Central Bankers Are Playing a Dangerous Game With Asset Prices
(Bloomberg) -- The world’s central banks are in danger of storing up problems for later by taking action to ensure the economic expansion stays on track.
In cutting already low interest rates to bolster a sagging global economy, monetary policy makers risk fueling asset bubbles that may eventually burst and propping up zombie companies that could keep dragging down growth. They’re also encouraging a dangerous build-up in leverage in a world where total debt is already approaching $250 trillion.
Fed rate cuts “will incite undesired risk taking by borrowers and deepen the eventual next recession,” Steven Ricchiuto, U.S. chief economist at Mizuho Securities USA LLC, said in a July 23 note.
Just this week, UBS Group AG Chief Executive Officer Sergio Ermotti warned looser monetary policy ran the “risk of creating an asset bubble.”
Even still, central banks are betting the near-term benefits of countering a global slowdown and trade war jitters outweigh the longer-term costs of yet more easy money. Federal Reserve Chairman Jerome Powell and European Central Bank President Mario Draghi have signaled that fresh easing is on the way while a host of emerging economies have already cut borrowing costs.
Former Fed Chairman Alan Greenspan endorsed the idea that the U.S. central bank should be open to an insurance interest-rate cut.
What Bloomberg’s Economists Say...
"The Fed is gearing up to cut rates when growth is around potential, unemployment low, and trade uncertainty threatens to blunt the impact. When the downturn does eventually come, cuts that were seen as needed ‘insurance’ at the time could be viewed in a different light. Policy space can’t be used twice."
-- Tom Orlik, chief economist at Bloomberg Economics
Another reason policy makers at the Fed and ECB are poised to push ahead is their confidence that lower rates will not lead to an outbreak of unwanted inflation. Indeed, they’ve signaled that they’d welcome a rise in price pressures to help lift inflation rates they reckon are too low. The ECB meets Thursday and the Fed next week.
Powell himself has suggested that the last two U.S. economic expansions ended not because inflation got too high, but because asset markets got too bubbly. In 2000, it was stock prices, especially those of high technology companies. In 2007, it was house prices.
With U.S. stock prices already flirting with record highs and about $13 trillion of bonds yielding negative rates, there’s a concern that history may repeat itself.
“Certainly in a period where asset prices are elevated, you should be a little concerned about actually heating up those asset prices,’’ Boston Fed President Eric Rosengren said in a July 19 CNBC television interview in which he signaled his likely opposition to a widely-expected rate cut.

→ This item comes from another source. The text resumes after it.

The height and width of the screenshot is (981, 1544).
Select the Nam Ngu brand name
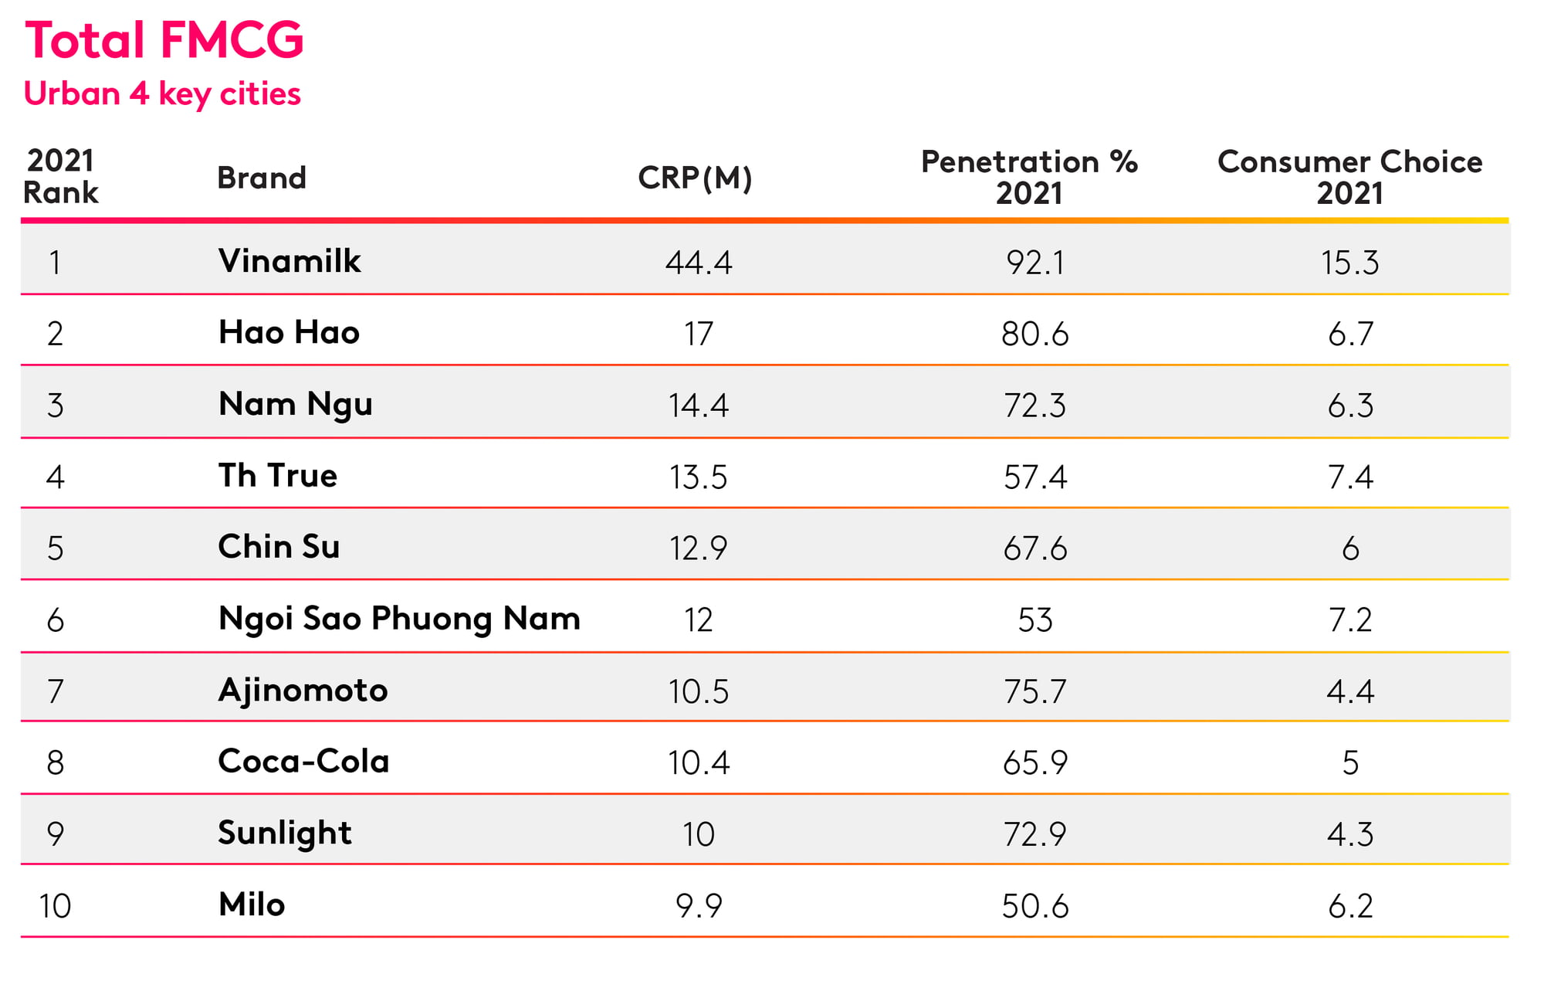point(296,405)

While stock prices aren’t in bubble territory yet, they could end up there over the next six to nine months if investors become convinced that the Fed will in effect protect them against losses, said Ethan Harris, head of global economics research at Bank of America Corp.

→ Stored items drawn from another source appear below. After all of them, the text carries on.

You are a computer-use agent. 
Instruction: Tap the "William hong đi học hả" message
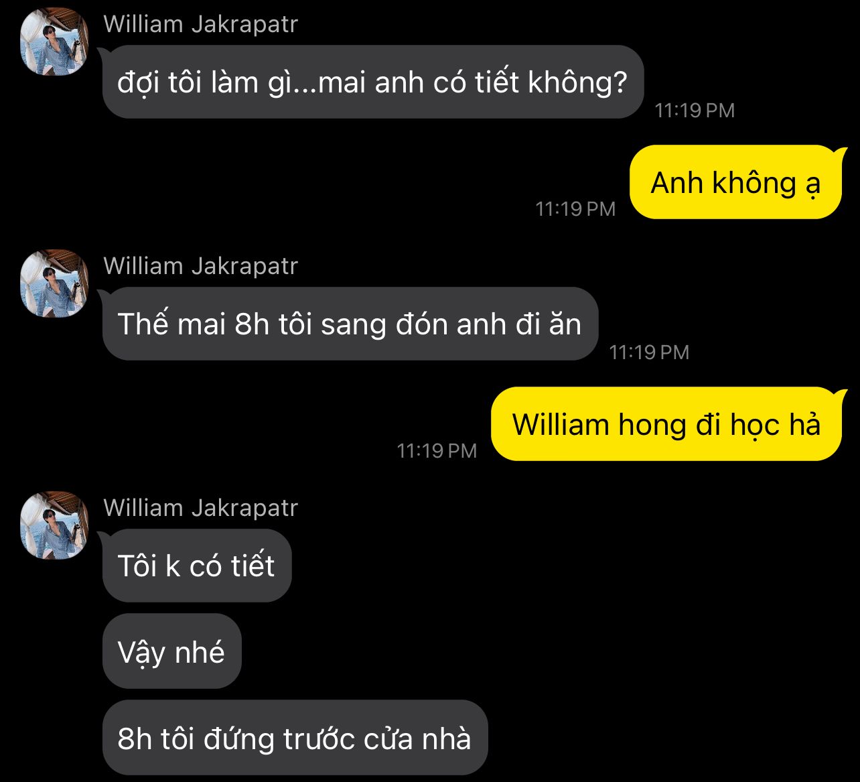(666, 424)
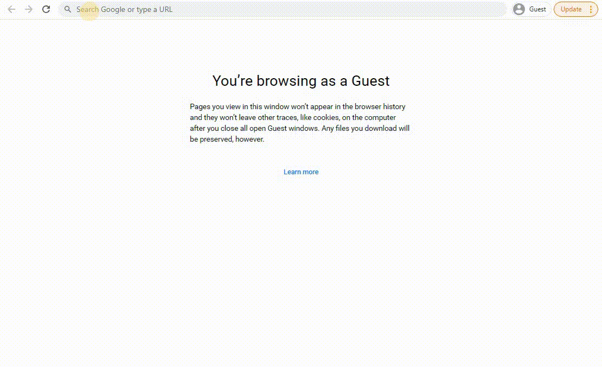Navigate back using the left arrow
The width and height of the screenshot is (602, 367).
click(11, 9)
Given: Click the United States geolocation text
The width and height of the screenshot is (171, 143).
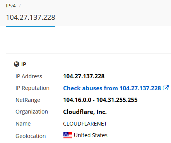Looking at the screenshot, I should [x=91, y=135].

“If you keep delivering pre-emptive rate cuts, eventually you do create a bubble,’’ he said.
Asset markets aren’t the only thing that will benefit from lower rates. Companies that have trouble servicing their debts will as well.

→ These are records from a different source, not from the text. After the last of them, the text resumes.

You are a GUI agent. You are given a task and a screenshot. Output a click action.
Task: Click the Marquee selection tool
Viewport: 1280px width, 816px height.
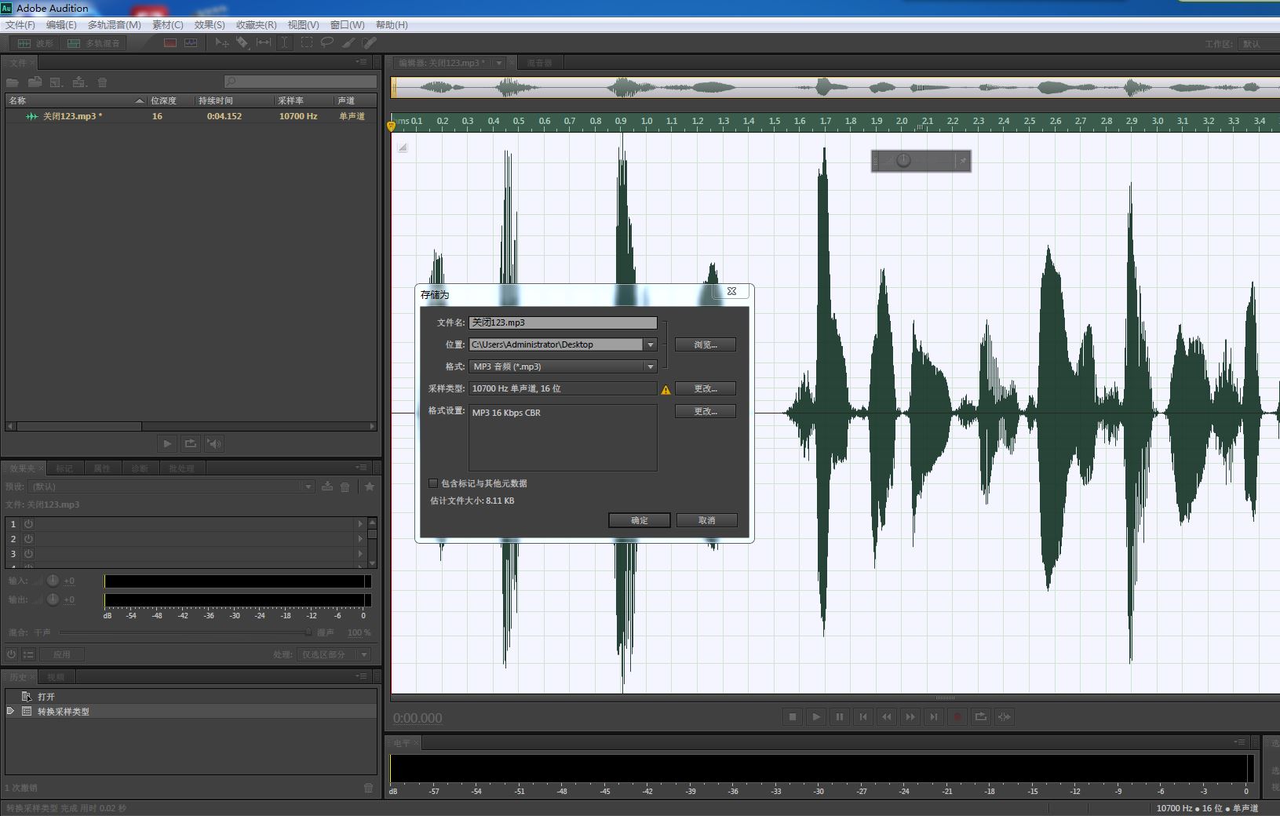point(306,43)
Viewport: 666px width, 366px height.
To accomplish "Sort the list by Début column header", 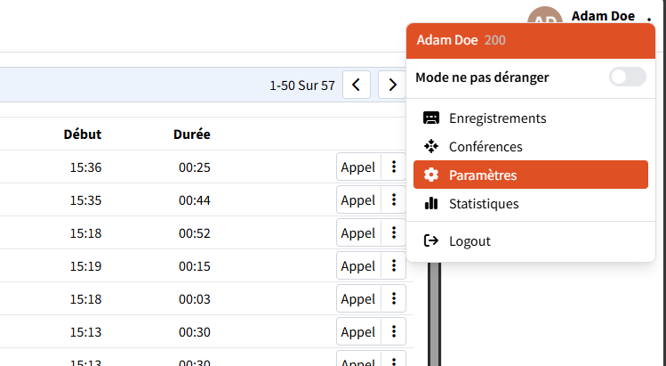I will tap(83, 135).
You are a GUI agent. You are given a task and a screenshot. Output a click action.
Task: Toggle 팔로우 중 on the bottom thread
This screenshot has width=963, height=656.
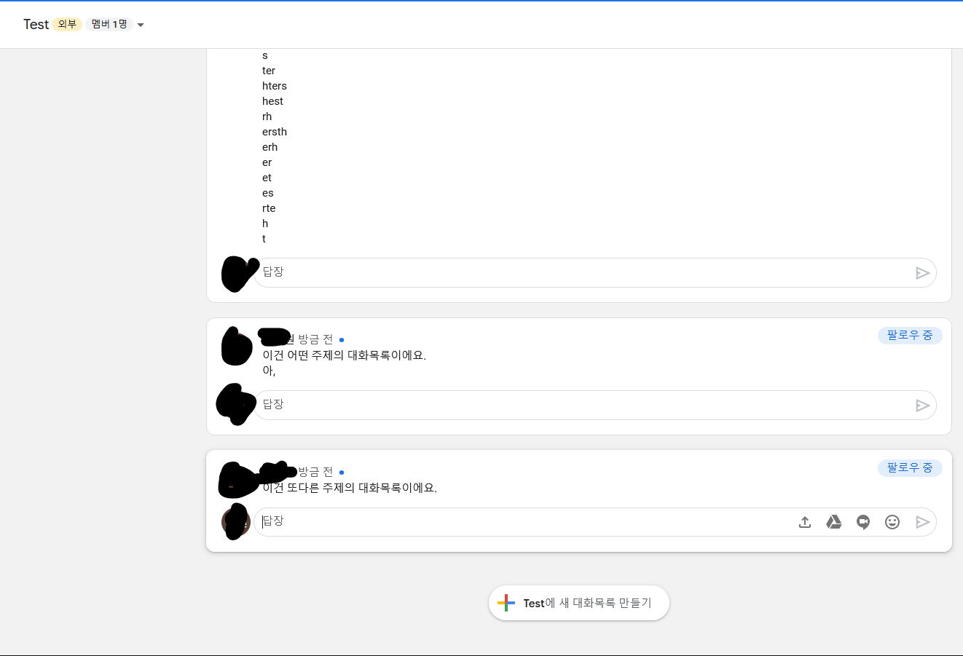coord(910,468)
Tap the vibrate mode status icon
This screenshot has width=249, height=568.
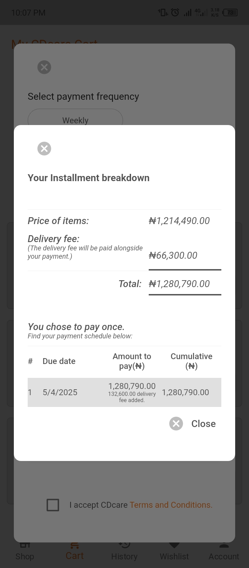pos(163,13)
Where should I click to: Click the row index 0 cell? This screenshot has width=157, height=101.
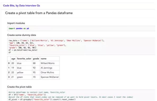9,63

The share of so-called zombie companies -- firms that are unable to cover debt servicing costs from operating profits over an extended period and have muted growth prospects -- has risen to around 6% of non-financial listed shares in advanced economies, a multi-decade high, according to the Bank for International Settlements.
Analysis by the Basel based BIS found that lower interest rates play a role in the prevalence of zombie companies, even after accounting for the impact of other factors. It has also warned that banks are vulnerable to a shakeout in the $1.3 trillion leveraged loan market.
Those companies sap economy-wide productivity growth, not only by being less productive themselves but also because they crowd out resources available to more productive firms.
To be sure, rate cuts will boost sentiment in an increasingly fragile period. Business confidence, manufacturing and trade are all hurting and global inflation remains low.
"Yes, they have fueled asset price bubbles, yes there are concerns that some companies have low growth potential and couldn’t survive a sustained rise in debt servicing costs," said Gabriel Sterne of Oxford Economics Ltd. "But the more important points are that upside inflation risks are very small, growth too low, fiscal policy too timid -- except in the U.S. -- and central bankers over the last 10 years too conservative.”
Still, years of low rates have left a troubling legacy. One example: the number of euro-denominated junk bonds trading with a negative yield -- a status until recently associated with ultra-safe sovereign borrowers -- now stands at 14, according to data compiled by Bloomberg. At the start of the year there were none.
Global debt jumped $3 trillion in the first quarter of 2019 and now accounts for almost 320% of global economic output according to the Institute of International Finance. Worryingly, companies in emerging markets are increasingly relying on short-term borrowing.
“Insurance cuts in interest rates are not without risks,” said Janet Henry, chief economist at HSBC Holdings Plc.